## PROVIDED INFORMATION:
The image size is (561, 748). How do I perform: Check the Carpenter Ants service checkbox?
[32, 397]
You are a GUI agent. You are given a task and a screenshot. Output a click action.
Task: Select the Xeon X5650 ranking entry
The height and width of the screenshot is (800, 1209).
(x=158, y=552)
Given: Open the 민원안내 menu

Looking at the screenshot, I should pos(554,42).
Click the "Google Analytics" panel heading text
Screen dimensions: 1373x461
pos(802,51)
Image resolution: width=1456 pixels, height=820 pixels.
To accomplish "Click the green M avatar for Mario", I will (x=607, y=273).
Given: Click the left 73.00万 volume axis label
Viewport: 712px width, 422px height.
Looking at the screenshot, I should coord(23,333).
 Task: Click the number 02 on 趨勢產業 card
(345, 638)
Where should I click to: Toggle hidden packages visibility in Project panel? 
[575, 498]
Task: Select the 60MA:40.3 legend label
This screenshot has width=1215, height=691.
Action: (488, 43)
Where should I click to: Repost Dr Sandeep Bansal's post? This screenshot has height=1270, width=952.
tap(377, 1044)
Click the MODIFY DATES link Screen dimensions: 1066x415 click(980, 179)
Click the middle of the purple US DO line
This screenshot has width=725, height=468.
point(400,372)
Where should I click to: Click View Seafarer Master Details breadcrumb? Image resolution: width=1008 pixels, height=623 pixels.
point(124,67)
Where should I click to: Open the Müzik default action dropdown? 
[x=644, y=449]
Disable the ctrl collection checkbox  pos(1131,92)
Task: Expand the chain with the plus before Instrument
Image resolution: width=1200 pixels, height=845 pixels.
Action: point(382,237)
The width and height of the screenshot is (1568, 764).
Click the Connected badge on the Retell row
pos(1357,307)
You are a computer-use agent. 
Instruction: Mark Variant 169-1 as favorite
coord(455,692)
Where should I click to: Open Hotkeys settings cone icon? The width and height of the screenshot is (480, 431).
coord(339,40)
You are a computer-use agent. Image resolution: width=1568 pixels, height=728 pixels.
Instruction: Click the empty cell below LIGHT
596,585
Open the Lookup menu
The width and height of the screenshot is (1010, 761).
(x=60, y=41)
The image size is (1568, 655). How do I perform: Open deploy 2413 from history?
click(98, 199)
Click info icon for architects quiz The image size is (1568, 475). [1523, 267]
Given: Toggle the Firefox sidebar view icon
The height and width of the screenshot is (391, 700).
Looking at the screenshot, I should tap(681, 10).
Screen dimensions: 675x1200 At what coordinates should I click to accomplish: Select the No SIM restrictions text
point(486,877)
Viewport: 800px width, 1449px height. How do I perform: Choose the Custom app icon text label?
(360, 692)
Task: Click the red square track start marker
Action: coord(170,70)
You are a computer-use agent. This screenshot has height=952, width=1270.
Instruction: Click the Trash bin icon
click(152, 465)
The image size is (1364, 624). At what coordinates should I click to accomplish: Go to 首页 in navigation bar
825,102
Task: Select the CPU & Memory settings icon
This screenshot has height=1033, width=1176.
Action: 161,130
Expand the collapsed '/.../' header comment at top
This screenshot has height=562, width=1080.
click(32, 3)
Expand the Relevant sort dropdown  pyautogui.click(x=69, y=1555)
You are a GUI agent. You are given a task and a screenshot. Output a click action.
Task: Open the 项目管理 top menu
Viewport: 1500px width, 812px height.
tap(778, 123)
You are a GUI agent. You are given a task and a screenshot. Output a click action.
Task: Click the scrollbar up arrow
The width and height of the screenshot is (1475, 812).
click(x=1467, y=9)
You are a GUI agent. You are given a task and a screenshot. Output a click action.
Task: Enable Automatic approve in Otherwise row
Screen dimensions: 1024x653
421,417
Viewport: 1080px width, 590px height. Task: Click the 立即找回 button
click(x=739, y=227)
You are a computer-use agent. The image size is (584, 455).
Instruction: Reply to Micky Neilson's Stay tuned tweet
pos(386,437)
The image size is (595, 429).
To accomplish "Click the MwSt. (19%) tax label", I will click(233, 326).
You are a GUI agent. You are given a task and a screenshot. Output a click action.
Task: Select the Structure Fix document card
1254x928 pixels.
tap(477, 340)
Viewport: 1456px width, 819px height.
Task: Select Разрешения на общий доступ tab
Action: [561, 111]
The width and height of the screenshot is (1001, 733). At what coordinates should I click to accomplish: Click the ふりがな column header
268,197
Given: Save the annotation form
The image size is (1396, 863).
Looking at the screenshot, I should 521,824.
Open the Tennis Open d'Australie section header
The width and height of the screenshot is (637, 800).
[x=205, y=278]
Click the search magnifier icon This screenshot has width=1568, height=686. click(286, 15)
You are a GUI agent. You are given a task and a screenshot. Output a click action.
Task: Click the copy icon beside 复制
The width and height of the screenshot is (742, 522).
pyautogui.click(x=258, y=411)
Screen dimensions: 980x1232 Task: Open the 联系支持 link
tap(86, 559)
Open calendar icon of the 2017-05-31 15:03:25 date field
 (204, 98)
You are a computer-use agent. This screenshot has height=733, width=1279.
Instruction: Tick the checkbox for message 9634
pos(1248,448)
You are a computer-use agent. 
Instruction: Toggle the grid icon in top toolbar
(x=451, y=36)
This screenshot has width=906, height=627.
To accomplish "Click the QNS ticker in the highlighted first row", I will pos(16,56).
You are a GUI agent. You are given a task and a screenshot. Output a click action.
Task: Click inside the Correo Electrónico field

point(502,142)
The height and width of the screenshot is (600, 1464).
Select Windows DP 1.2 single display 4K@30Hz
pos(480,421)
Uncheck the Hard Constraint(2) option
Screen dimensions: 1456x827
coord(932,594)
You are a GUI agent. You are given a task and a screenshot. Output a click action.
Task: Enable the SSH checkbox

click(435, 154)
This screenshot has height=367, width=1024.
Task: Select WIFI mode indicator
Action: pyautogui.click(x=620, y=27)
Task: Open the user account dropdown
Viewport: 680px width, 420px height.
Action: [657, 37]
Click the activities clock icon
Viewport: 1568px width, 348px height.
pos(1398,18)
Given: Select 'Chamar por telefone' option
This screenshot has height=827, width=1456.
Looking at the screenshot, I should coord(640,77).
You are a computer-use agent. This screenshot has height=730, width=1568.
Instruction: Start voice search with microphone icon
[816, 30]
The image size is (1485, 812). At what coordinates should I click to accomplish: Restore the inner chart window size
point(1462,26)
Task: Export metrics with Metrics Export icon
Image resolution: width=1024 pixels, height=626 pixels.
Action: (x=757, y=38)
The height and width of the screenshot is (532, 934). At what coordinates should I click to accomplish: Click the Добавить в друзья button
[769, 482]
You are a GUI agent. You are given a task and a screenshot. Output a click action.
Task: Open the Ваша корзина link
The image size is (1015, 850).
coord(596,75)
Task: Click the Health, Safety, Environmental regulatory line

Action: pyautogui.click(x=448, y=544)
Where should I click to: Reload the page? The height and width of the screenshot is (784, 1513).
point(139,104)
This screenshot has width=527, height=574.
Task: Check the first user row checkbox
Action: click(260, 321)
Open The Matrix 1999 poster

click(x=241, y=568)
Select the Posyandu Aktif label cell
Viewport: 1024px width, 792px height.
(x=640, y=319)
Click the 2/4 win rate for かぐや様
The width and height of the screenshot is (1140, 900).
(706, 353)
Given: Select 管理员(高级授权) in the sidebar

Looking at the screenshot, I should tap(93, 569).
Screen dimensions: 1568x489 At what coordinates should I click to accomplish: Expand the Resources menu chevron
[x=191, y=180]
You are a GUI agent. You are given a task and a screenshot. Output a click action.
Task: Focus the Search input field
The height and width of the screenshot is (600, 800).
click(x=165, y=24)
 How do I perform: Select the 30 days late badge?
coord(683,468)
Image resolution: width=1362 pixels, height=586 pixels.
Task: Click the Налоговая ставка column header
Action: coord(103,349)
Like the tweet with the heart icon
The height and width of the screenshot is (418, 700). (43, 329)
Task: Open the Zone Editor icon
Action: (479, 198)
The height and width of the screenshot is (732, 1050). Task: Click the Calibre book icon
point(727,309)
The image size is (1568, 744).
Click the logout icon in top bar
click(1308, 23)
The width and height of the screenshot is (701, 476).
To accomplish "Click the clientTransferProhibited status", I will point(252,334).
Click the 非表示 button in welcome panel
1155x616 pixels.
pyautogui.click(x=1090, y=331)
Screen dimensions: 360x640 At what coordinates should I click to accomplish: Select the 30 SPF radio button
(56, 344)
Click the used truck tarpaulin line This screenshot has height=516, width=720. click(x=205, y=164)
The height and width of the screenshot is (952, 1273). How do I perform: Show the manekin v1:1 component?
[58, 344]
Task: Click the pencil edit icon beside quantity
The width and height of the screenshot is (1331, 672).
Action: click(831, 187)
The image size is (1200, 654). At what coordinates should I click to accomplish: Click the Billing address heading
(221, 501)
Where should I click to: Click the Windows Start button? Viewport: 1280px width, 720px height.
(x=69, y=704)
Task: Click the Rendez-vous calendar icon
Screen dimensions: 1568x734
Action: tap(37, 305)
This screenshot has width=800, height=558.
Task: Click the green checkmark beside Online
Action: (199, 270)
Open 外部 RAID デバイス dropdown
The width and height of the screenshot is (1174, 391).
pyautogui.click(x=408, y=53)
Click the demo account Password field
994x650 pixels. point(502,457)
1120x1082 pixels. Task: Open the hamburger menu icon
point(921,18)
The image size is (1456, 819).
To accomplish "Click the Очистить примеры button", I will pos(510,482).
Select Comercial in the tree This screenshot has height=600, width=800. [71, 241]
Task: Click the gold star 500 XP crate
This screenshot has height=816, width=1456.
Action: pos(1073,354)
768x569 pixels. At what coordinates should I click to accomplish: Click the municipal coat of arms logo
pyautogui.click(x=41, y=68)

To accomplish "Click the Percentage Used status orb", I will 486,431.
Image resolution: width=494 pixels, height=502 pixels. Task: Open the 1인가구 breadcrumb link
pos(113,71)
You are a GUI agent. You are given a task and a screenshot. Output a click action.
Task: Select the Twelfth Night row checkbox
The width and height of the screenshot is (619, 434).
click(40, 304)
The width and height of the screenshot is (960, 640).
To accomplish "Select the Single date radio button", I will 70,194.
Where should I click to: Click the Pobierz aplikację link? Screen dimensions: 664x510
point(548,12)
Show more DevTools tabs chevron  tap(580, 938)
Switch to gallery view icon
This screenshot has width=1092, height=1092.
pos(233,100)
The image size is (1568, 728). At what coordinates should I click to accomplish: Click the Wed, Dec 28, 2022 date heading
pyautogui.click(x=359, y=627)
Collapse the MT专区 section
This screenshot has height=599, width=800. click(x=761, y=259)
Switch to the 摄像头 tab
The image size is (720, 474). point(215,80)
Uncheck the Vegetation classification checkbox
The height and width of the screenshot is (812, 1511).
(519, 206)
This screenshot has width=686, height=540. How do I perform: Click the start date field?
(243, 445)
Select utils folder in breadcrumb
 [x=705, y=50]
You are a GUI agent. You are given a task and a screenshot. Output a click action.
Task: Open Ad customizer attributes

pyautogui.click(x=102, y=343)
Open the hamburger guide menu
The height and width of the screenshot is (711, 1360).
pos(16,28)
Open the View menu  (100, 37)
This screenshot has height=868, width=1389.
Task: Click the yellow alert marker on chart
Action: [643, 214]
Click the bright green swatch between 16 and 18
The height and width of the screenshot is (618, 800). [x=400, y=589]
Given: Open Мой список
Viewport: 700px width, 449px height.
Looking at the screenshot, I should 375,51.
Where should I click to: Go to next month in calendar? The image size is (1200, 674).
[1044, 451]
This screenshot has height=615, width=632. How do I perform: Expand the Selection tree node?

## WRITTEN INSTRUCTION:
Can you write out the material again, starting with the line with "Where should I click to: Click the Windows" and going on through the line with "Select Comercial in", swapping "calendar icon" for "date picker" and leaving all else unchanged?

## WORKED SOLUTION:
Where should I click to: Click the Windows Start button? Viewport: 1280px width, 720px height.
(x=69, y=704)
Task: Click the Rendez-vous date picker
Screen dimensions: 1568x734
Action: tap(37, 305)
This screenshot has width=800, height=558.
Task: Click the green checkmark beside Online
Action: (199, 270)
Open 外部 RAID デバイス dropdown
The width and height of the screenshot is (1174, 391).
pyautogui.click(x=408, y=53)
Click the demo account Password field
994x650 pixels. point(502,457)
1120x1082 pixels. Task: Open the hamburger menu icon
point(921,18)
The image size is (1456, 819).
To accomplish "Click the Очистить примеры button", I will pos(510,482).
Select Comercial in the tree This screenshot has height=600, width=800. [71, 241]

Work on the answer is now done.